Figure 2. Combined effects of AdNIS-¹³¹I therapy with AdCanHSA in transgenic TRP-1 mouse model.

(A) Immunohistological analysis of AdNIS-infected RPE tumor with an anti-NIS polyclonal antibody (original magnification, ×50). (B) Higher-magnification of boxed area in A (original magnification, ×200). Positive cells were located in the RPE tumor and in the retina (arrows). (C) Representative nontumor eye section with location of retina, choroid, sclera, and lens (arrows). (D–H) Histology of the RPE tumor 45 days after birth. Representative transgenic eye section treated with 2 systemic injections of Ad_x and a single intraorbital injection of Ad_y, and a single ¹³¹I injection of 300 μCi.
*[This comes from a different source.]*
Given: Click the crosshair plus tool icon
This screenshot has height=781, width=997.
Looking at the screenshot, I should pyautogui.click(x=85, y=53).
AdCO1 and AdCO1 (D); AdCO1 and AdNIS (E); AdCanHSA and AdCO1 (F); or AdCanHSA and AdNIS (G and H) (original magnification, ×25). Note that AdCO1-treated tumor cells grew consistently and occupied half of the eyeball when mice were 45 days old (D). In contrast, only a few tumor cells persisted in AdCanHSA-AdNIS–treated eyeball (H). t, tumor. (I–M) Higher-magnification images of areas in black boxes in D–H, respectively (original magnification, ×100). (S) Measurement of tumor areas in the posterior eyeball of each TRP-1 transgenic mouse treated with the appropriate adenoviruses. Results are the mean ± SEM (n = 10). (N–R) Assessment of intratumor vascularization using lectin immunostaining after each treatment described above (original magnification, ×100). AdCO1 and AdCO1 (N); AdCO1 and AdNIS (O); AdCanHSA and AdCO1 (P); AdCanHSA and AdNIS (Q and R) (same as in black boxes in D–H). Original magnification, ×200. (T) Mean number of intratumor vessels for each group ± SEM. *P < 0.05.